Slurm submission problem

Hi,

When I submit several slurm jobs on “priavate-dpt-cpu” partition, the status of some of the jobs are shown to be “launch failed requeued held”. Can you guide me on what can be the issue and how to sort it out?

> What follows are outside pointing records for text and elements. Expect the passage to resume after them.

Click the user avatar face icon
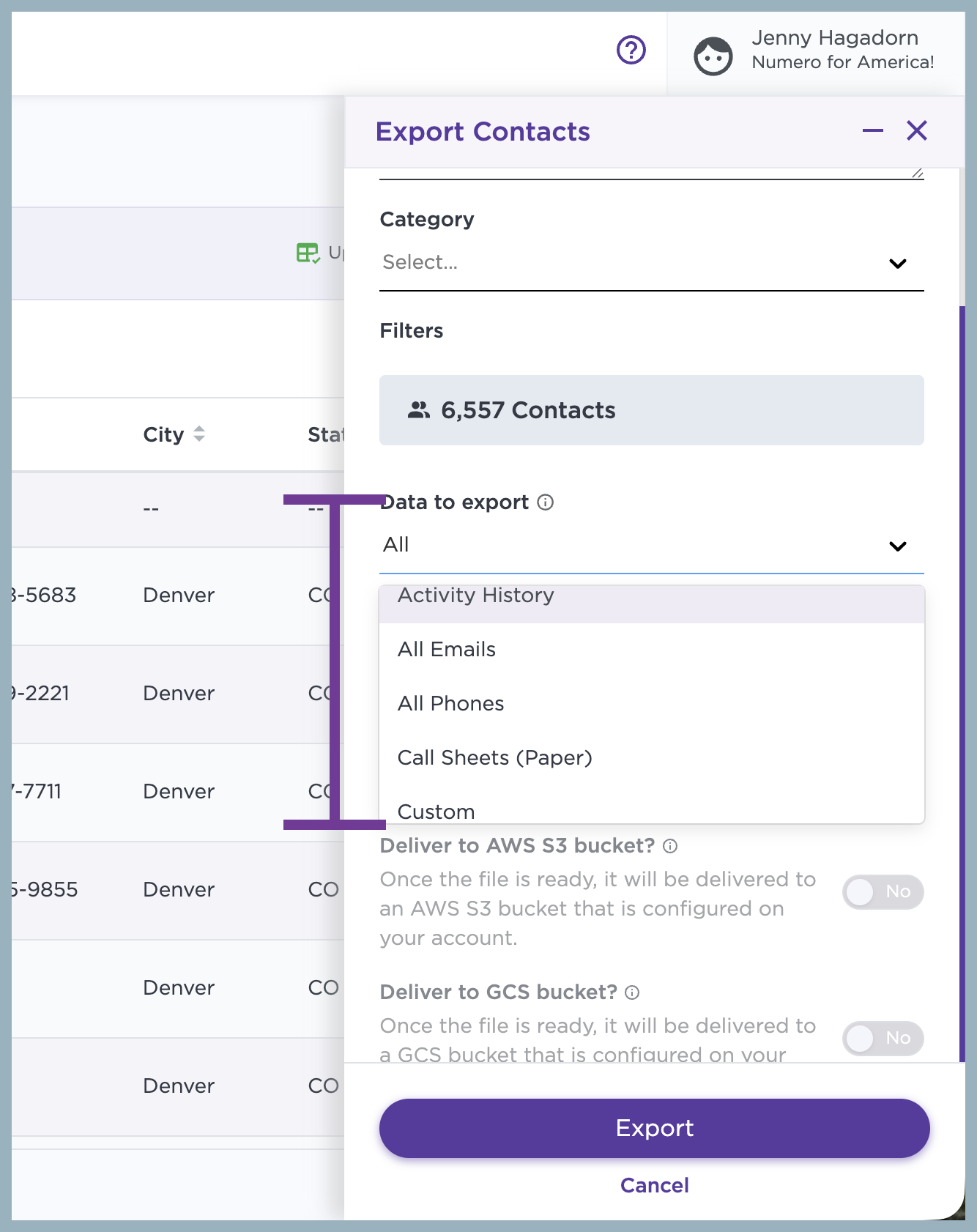This screenshot has height=1232, width=977. [x=713, y=56]
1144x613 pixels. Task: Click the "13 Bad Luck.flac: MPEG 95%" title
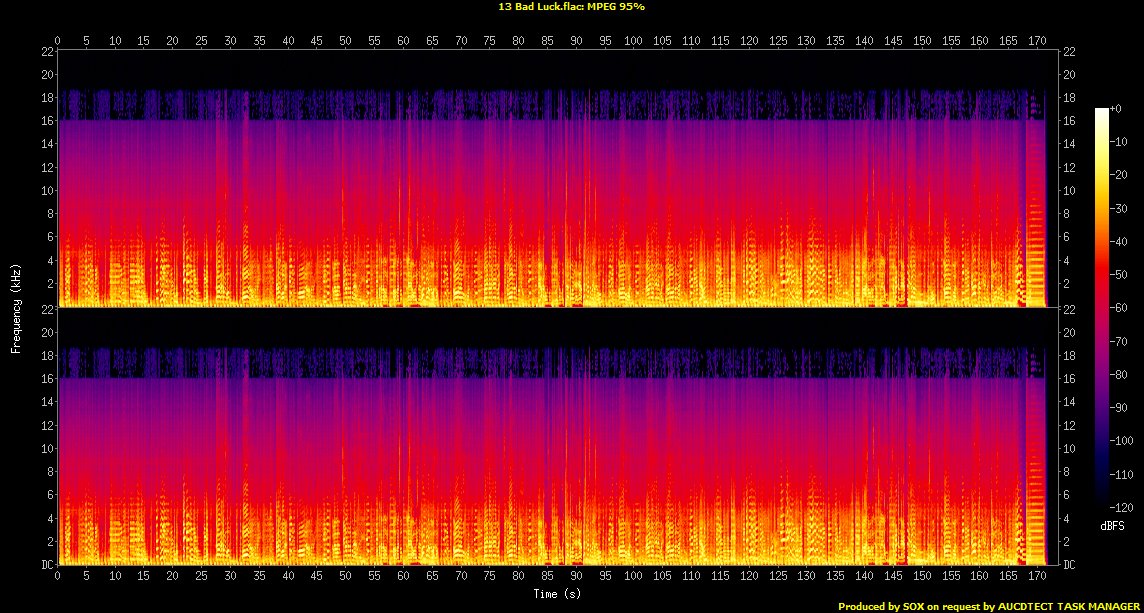coord(571,6)
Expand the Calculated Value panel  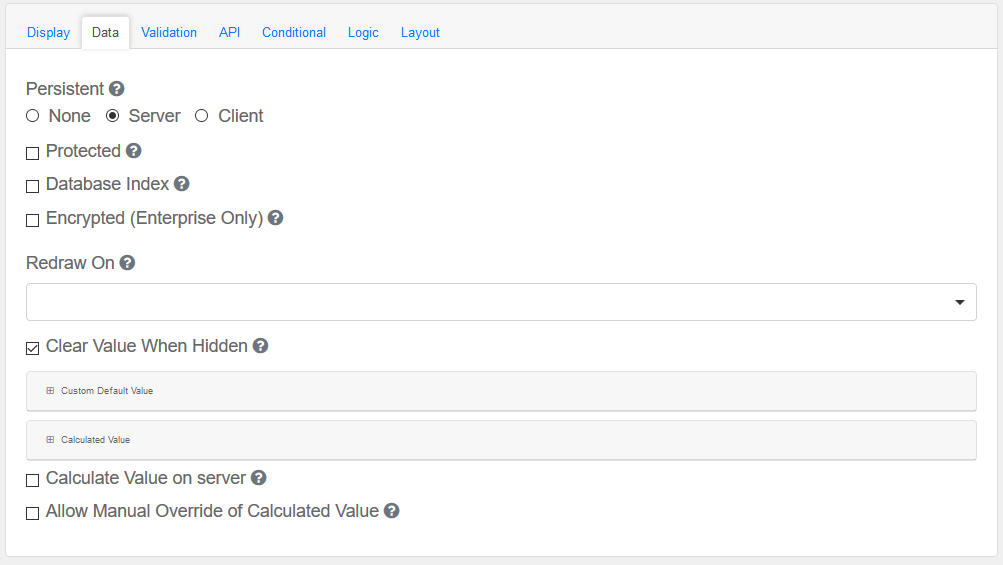coord(95,440)
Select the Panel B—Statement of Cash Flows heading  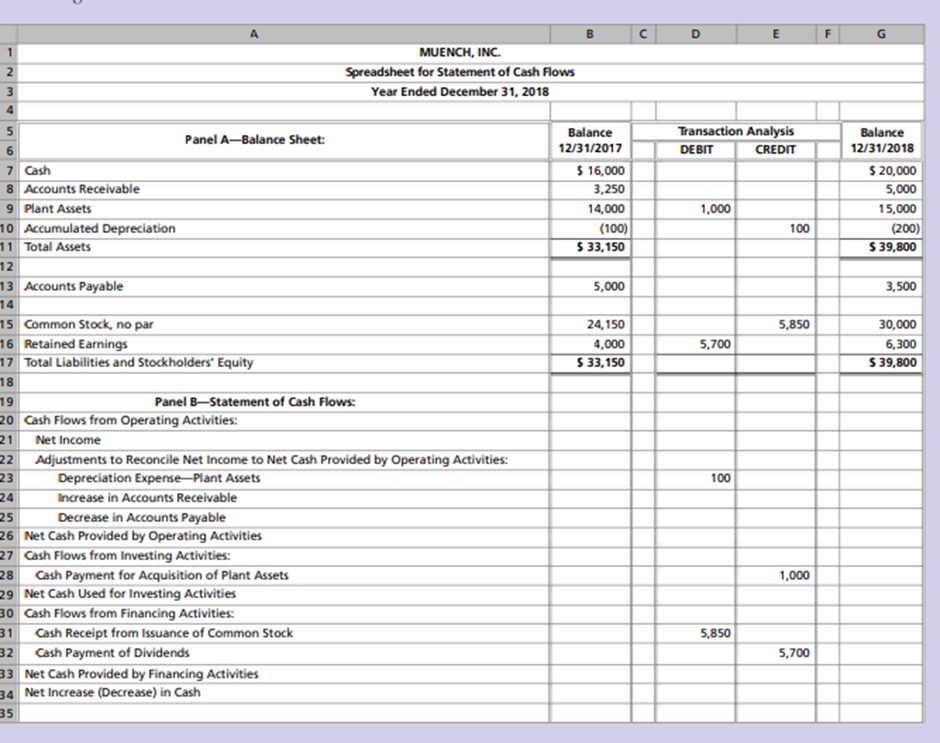[x=254, y=401]
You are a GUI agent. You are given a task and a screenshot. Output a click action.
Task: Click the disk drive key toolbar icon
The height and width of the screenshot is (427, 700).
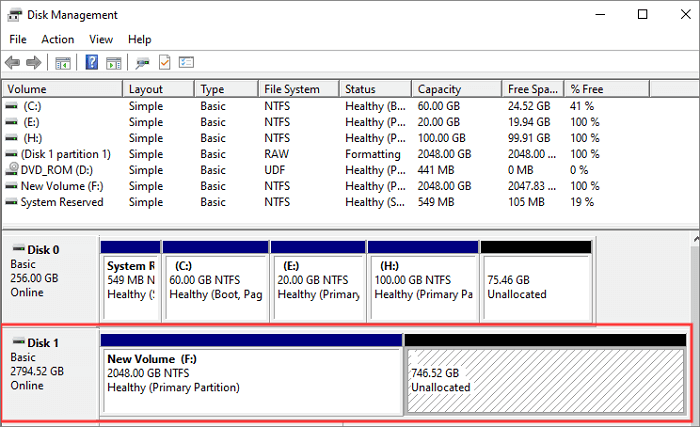pos(142,62)
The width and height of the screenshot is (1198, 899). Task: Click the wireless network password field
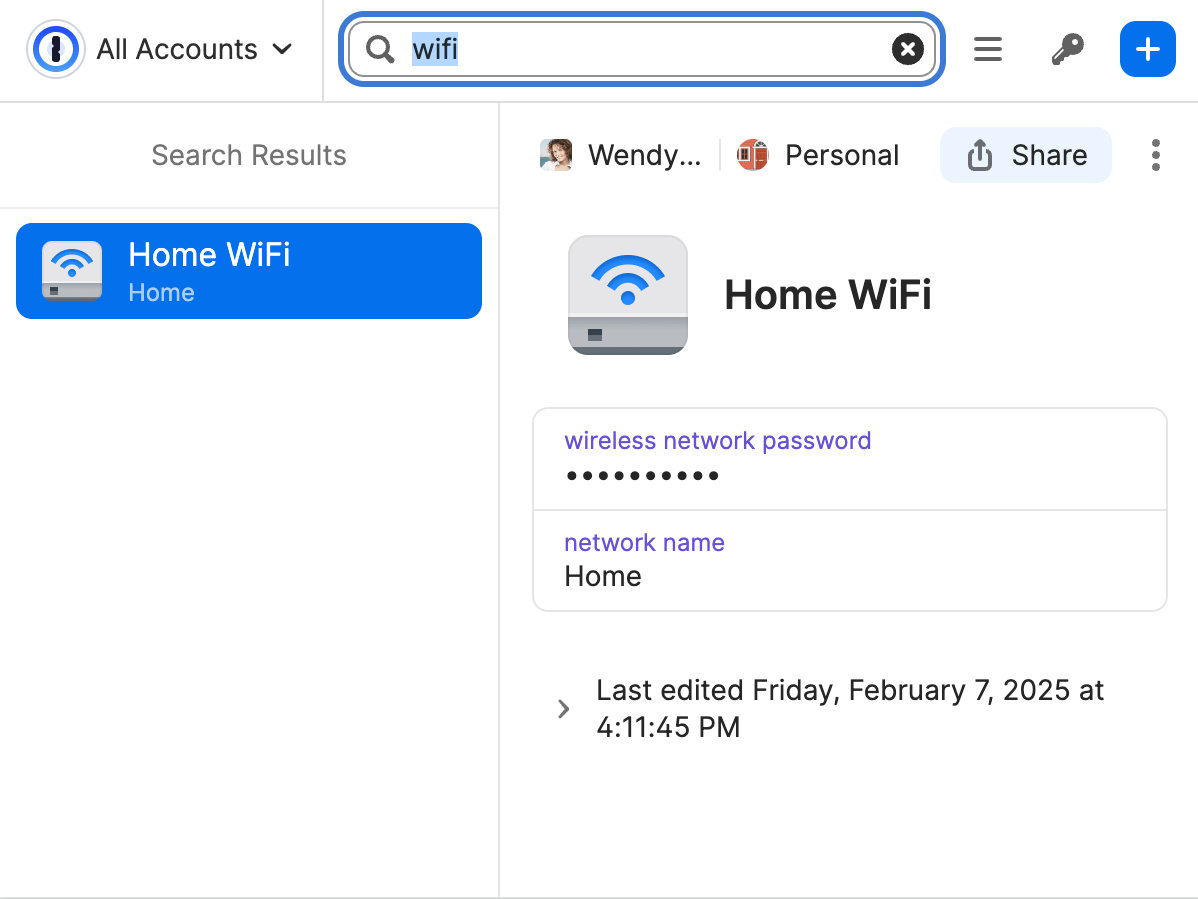(850, 459)
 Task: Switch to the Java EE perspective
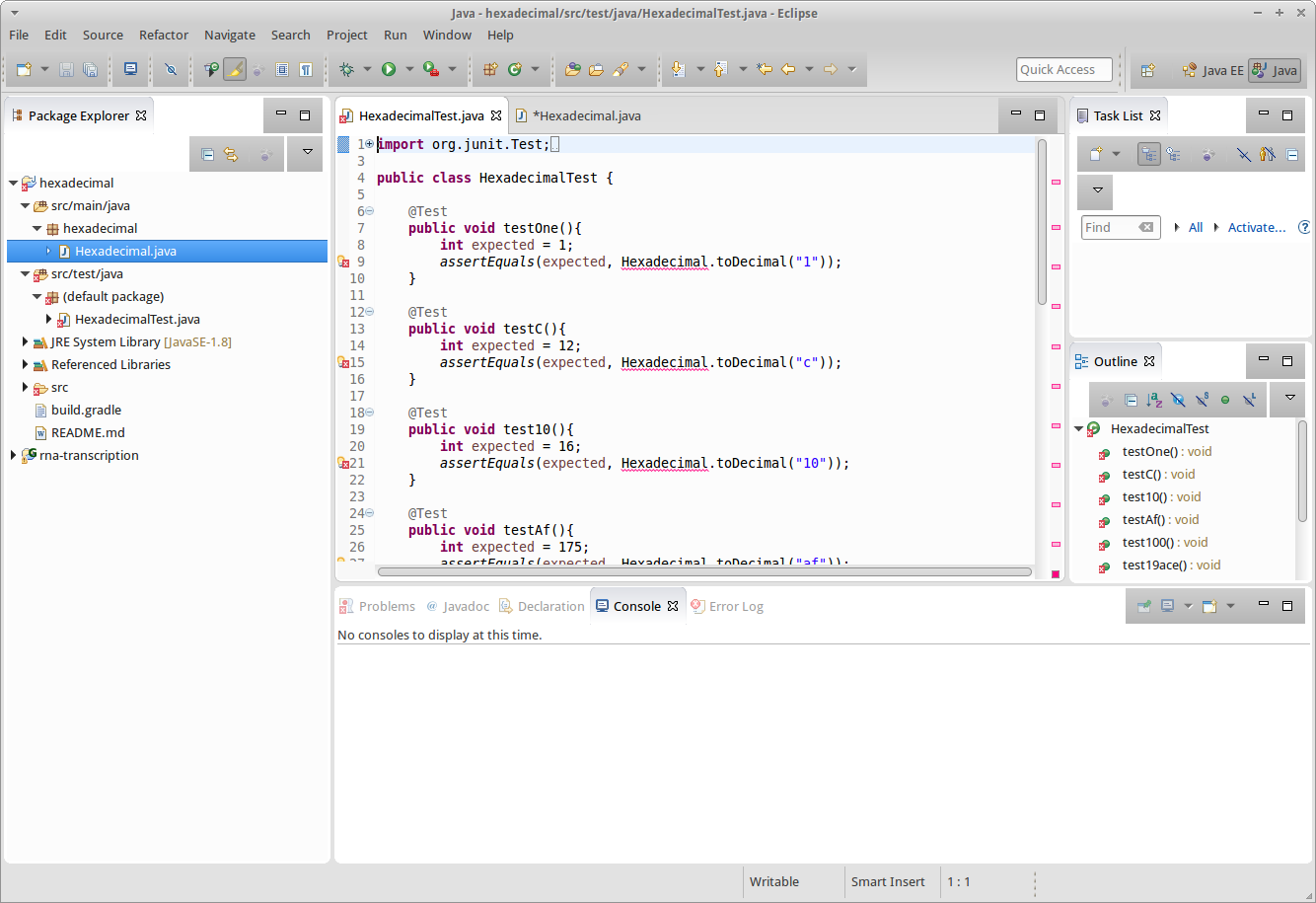(x=1212, y=70)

For reference, here is my batch script:

#!/bin/bash
#SBATCH -J psE_p9s1p1        #Jobname
#SBATCH -e ps_p9_s1_kmp1_emcee-err_%j.error  #Jobname error file
#SBATCH -o ps_p9_s1_kmp1_emcee-out_%j.out    #Jobname out file  
#SBATCH -n 20                       # Number of tasks
#SBATCH -t 00-10:00              # Runtime in D-HH:MM
#SBATCH --mem-per-cpu=4000
#SBATCH -p private-dpt-cpu

module load GCC/7.3.0-2.30  OpenMPI/3.1.1 Valgrind/3.14.0 GSL/2.5 OpenBLAS/0.3.1 FFTW/3.3.8
srun -n 20 cosmosis --mpi  euclid_results/ini_files/ps_kmp1_emcee.ini

Thank you,
Azadeh

edit: code formating

1 Like

Hi there,

sorry for the delay.

Your problem was probably due to the Slurm version difference, fixed last Wednesday 17th (cf. Current issues on Baobab and Yggdrasil - #32 by Yann.Sagon ), sorry for the inconvenience.

Can you try again to confirm that everything is OK now?

Thx, bye,
Luca